EXERCISES>
- a) Using the passage on A World Undone, answer these:
(i) What has the artist described the earth's unbecoming as?
(ii) What is embedded in the red rock dust?
(iii) In Powers of Ten, what serves as the human scalar referent?
- b) Write the next part of the passage on A World Undone, picking up after its final sentence.

[Start DOCUMENT EXTRACT]

Something of this symmetry is also felt in A World Undone. By establishing a visual correlation between macro cosmic matter like asteroid belts and the micro-sized specks of disaggregated dust, A World Undone marries the earth’s becoming, emblematised by the invisible particles of zircon embedded in the red rock dust, with its unbecoming — what the artist has described as an ‘inverted cosmos’. Here, the earth’s first terrestrial crust has been smashed and filmed in a state of dematerialisation, and Mangan presents the two processes of becoming and unbecoming as formally poised so as to mirror one another. In this gesture, chronological progression is warped and replaced with a decidedly non-linear temporality, which functions to destabilise (or perhaps at least expand) human conceptions of scale and time. This shift towards an anti-correlationist treatment of scale is also what distinguishes the relationship set-up between the macro and micro in A World Undone from that sketched by the Eameses (here working for IBM) in Powers of Ten, the latter of which ultimately frames the ascent into deep outer space with a human scalar referent (the sleeping man’s hand) and the acousmatic voice of a human narrator (which is notably calm, male, scientific and American accented).

[End DOCUMENT EXTRACT]
[Start DATA SHOWN]

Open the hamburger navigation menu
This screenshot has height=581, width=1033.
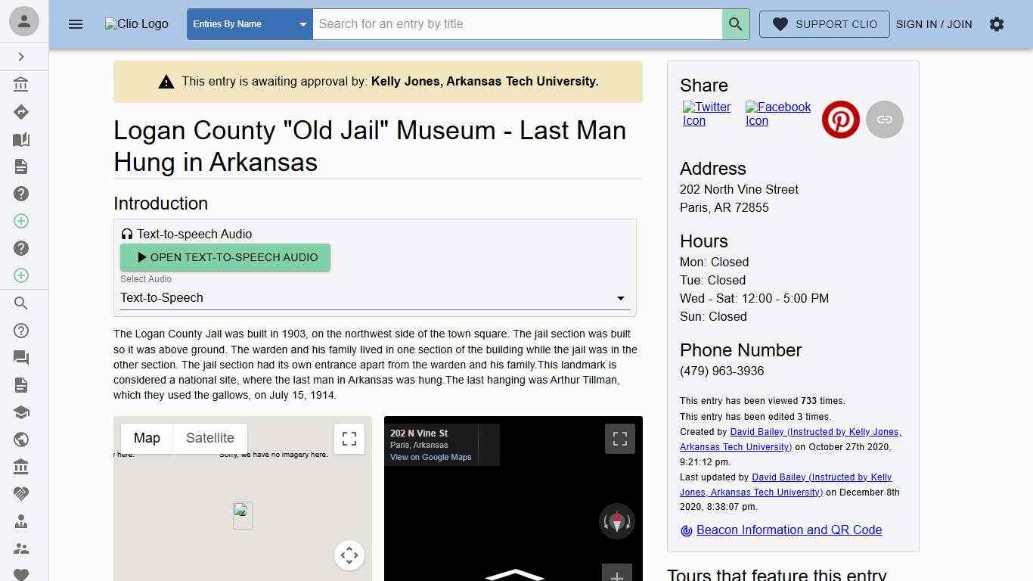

[End DATA SHOWN]

ANSWERS PER TASK>
- a)
(i) An 'inverted cosmos'.
(ii) Invisible particles of zircon.
(iii) The sleeping man's hand.

- b)
In the two photographic works of the A World Undone project, Mangan contrasts different modes of scalar quantification to further destabilise anthropocentric hierarchies of perception. Matter over mined (for a world undone) (2012) shows a small pick axe, a chunk of the red rock material from Jack Hills, and three small plastic zip-locked specimen bags containing samples of this crushed rock neatly assembled on a bright green, square-centimetre gridded mat. The pale blue lines of the grid are so perfectly aligned at right angles with the surface of the picture plane that they seem to echo the weave of a canvas and thus the medium-specificity of painting (its two-dimensionality), as Rosalind Krauss would argue. The heavy black shadows cast by the axe and the chunk of rock, and the crisp reflections caught in the puckered surfaces of the zip-lock bags, however, dramatically rupture the effect of two-dimensionality created by the grid. Here, two opposing modes of representation jostle for dominance, each working to undo the other. The same tension is established between methods of measurement. The zircon crystal embedded in the aggregated rock material pictured in Matter over mined (for a world undone) is an invaluable resource to scientists who, since its discovery in 2003, have been looking to it in order to ascertain the date of the initial cooling of the earth’s crust by analysing the rate of decay of isotopes in the zircon. This form of measurement that is, importantly, internal or immanent to the rock matter itself, is likewise thrown into violent relief by the backdrop of the grid corresponding to the standard metric system, itself synonymous with humanist rationalism — the Euclidean grid.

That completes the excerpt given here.